Saturday, February 26, 2011

Meeting up in Osaka

Backstreet, Namba
Because I know absolutely nobody in Osaka, I went on to meetup.com and looked there for people, and arranged to have dinner at a Canadian pizza restaurant north of the main station. Because I enjoy partaking of local customs, and when in Osaka, what could be more culturally appropriate than Canadian pizza?

I almost failed to find the pizza: inadvertently I lost the map I'd printed out and although I knew it was north to the main station, that description covers at least half of Japan. Frantically searching and getting more and more confused, eventually I had to call my fiancee back in Hong Kong and get directions, a task made more difficult by Google Maps only showing the kana for each road and nothing she could read out to me.

After two circuits of the same block, it transpired that I'd been standing outside the place I'd been looking for, just looking in the wrong direction. Damn you, dramatic irony. There ended up being four of us: me, the organiser, who is a vertically integrated furniture maker, a lady who's in logistics, and finally a violin repairer, so a rather eclectic crowd. It was really good not to spend a night in a foreign city wondering what on earth to do, and I also got to eat Canadian pizza, which is the same as ... pizza. Maybe if they'd garnished it with maple syrup I'd have felt it was more idiosyncratic. Eh?

Still, one ex-British dominion wasn't enough: after the Canadian pizza, we walked to the Blue Billabong, an Australian-themed bar with a staff and clientele of Japanese (compare to an "Irish" pub in London where everyone working there is Australian and everyone drinking is English), had another drink and then discovered that I'd missed the last train back to Rinku Town, the strangely-monikered station just beneath my hotel.

(It's impressive that Japanese ticket machines won't sell you a ticket to a station you can't get to; from what I fondly remember of London Undergroun, the machines there will cheerfully take your money and give you a ticket, long after the last train has departed and your best chance of making it to Clapham is harnessing some rats to pull you along.)

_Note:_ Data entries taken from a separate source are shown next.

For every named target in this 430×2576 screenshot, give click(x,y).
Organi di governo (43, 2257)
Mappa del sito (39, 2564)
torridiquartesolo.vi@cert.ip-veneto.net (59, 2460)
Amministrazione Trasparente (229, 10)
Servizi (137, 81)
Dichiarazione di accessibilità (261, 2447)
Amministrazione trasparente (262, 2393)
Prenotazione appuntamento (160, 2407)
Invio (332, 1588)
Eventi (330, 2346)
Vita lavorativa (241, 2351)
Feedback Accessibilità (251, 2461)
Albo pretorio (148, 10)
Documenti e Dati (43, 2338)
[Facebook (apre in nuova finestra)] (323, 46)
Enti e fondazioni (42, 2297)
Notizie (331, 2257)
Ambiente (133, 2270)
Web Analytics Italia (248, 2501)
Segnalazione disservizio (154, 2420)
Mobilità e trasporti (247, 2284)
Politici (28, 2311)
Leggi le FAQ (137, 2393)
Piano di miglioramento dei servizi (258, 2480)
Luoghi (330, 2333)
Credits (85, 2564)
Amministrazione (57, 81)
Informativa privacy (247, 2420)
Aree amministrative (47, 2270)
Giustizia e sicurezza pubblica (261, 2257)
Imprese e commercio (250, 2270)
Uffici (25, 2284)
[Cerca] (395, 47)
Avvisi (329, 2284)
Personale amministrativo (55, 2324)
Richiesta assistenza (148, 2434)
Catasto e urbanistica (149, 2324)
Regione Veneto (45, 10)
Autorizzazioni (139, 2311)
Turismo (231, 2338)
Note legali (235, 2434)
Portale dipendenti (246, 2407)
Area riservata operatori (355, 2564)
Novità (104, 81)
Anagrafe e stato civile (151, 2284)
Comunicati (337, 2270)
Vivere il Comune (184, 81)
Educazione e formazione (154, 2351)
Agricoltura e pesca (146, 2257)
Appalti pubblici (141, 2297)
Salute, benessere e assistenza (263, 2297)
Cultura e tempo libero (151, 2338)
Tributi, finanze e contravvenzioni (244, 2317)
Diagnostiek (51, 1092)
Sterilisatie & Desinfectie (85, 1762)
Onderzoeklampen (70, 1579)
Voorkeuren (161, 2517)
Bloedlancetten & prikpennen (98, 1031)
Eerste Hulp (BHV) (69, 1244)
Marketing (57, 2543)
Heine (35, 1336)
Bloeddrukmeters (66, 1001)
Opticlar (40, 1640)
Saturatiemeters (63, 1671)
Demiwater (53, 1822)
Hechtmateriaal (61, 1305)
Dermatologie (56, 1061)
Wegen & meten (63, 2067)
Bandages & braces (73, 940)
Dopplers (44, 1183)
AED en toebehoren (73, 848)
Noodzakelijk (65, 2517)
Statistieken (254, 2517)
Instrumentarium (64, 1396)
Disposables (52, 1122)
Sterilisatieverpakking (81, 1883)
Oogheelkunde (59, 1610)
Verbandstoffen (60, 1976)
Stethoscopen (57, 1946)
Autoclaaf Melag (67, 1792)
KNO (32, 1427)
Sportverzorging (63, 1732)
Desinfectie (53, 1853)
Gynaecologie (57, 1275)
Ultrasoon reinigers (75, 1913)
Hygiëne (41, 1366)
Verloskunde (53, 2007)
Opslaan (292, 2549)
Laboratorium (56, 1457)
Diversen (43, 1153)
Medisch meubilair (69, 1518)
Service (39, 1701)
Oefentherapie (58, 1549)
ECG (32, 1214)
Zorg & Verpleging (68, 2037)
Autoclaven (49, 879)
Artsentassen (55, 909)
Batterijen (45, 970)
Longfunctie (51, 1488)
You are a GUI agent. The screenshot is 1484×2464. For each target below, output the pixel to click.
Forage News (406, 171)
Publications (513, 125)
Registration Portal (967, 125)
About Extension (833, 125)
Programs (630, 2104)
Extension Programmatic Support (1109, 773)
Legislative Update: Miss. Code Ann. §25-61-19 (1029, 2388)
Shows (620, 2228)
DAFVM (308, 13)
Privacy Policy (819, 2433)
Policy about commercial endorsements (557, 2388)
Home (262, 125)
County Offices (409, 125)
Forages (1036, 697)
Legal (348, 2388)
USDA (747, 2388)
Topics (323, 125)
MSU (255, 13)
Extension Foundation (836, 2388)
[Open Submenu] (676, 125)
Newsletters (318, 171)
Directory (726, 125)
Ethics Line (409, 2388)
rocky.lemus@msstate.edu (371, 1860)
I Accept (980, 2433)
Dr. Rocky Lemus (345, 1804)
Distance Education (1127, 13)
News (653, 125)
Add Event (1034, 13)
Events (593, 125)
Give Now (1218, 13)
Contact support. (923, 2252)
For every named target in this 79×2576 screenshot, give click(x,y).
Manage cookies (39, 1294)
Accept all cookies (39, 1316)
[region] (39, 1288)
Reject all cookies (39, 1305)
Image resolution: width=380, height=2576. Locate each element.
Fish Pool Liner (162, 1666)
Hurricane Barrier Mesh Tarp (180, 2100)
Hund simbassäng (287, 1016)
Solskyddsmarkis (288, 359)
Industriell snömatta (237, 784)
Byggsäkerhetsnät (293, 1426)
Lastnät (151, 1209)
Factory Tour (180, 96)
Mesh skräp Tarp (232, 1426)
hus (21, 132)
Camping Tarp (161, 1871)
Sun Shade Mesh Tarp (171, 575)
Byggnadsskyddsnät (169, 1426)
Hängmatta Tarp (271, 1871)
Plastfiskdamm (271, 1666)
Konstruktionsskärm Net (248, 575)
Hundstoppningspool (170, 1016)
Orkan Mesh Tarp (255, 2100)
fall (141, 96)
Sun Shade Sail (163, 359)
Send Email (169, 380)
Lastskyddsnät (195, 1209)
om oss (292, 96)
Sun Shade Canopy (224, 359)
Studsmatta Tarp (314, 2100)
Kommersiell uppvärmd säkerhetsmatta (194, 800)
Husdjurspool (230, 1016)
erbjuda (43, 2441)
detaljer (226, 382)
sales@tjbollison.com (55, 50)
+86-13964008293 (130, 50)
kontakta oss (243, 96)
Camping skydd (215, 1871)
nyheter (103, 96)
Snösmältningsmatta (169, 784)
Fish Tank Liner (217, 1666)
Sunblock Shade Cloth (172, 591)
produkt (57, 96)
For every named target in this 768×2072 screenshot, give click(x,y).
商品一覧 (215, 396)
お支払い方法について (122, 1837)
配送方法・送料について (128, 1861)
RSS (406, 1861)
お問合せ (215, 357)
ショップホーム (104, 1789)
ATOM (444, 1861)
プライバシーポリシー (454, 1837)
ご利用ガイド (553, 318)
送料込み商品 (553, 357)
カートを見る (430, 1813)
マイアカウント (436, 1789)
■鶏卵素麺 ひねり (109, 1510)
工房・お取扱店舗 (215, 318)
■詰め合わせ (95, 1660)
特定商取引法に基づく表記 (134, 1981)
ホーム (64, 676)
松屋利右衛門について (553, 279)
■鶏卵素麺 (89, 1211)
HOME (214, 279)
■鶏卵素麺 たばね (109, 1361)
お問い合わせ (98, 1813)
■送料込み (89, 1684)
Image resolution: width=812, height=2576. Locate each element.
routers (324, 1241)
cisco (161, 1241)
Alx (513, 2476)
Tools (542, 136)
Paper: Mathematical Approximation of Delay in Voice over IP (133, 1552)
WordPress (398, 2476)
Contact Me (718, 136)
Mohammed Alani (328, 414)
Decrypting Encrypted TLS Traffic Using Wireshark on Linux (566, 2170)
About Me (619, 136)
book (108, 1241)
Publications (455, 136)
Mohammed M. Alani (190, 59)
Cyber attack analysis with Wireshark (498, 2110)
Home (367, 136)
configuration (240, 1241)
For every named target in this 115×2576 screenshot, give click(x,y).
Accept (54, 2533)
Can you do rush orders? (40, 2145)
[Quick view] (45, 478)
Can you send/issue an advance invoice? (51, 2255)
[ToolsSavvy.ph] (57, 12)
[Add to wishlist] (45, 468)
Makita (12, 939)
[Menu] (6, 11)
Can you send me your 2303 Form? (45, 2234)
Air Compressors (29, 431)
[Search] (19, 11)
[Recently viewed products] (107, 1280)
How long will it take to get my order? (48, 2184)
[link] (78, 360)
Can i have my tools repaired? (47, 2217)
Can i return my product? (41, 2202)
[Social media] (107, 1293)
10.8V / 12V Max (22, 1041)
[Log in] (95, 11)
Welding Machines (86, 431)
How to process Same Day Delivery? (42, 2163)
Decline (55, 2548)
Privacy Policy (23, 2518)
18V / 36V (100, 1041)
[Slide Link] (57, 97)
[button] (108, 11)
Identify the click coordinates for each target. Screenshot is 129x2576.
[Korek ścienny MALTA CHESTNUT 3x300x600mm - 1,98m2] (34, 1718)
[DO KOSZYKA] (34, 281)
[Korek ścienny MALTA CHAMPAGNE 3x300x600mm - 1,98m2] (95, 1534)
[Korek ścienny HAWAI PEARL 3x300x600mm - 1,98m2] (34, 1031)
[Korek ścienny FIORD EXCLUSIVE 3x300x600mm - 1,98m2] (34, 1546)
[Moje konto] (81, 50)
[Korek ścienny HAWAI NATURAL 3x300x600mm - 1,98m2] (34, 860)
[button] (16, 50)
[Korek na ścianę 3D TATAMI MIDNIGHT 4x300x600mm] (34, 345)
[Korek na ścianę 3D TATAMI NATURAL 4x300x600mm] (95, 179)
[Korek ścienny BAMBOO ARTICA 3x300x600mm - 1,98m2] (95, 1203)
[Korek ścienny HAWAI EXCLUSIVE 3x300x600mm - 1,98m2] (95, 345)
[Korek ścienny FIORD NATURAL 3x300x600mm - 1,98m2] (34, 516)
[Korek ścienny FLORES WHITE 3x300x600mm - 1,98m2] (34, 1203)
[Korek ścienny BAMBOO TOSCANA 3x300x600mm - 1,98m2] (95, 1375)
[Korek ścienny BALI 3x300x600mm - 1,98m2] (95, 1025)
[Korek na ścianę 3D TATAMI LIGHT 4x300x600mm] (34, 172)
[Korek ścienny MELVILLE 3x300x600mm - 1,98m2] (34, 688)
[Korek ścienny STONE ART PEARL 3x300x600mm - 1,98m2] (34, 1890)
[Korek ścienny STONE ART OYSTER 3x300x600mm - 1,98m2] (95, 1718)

Our host kindly offered me the chance to stay at his place instead, but since I was meeting people at the hotel first thing tomorrow I couldn't do that, and then offered me 1,000 yen for a taxi, which again I declined because I should have had enough nous to know what time the last train back was. I hope that didn't come across as a rude rejection of hospitality. It does show a certain generosity of character to offer somebody a place to stay after only four hours in their company, but I have a rendezvous with a hire car and an enormous bed that I've already paid for. Plus the train will take me within one stop of my required destination, after which it's either a yomp or a short taxi ride home.

I just hope when I get back to the hotel I haven't dropped anything else out of my pockets that turns out to be essential. Well, that can't be the case, because you'll only read this if I did succeed in making it home. Or perhaps this could just be a message in a Blackberry, found countless years later...

Hmm. Have to think positive thoughts.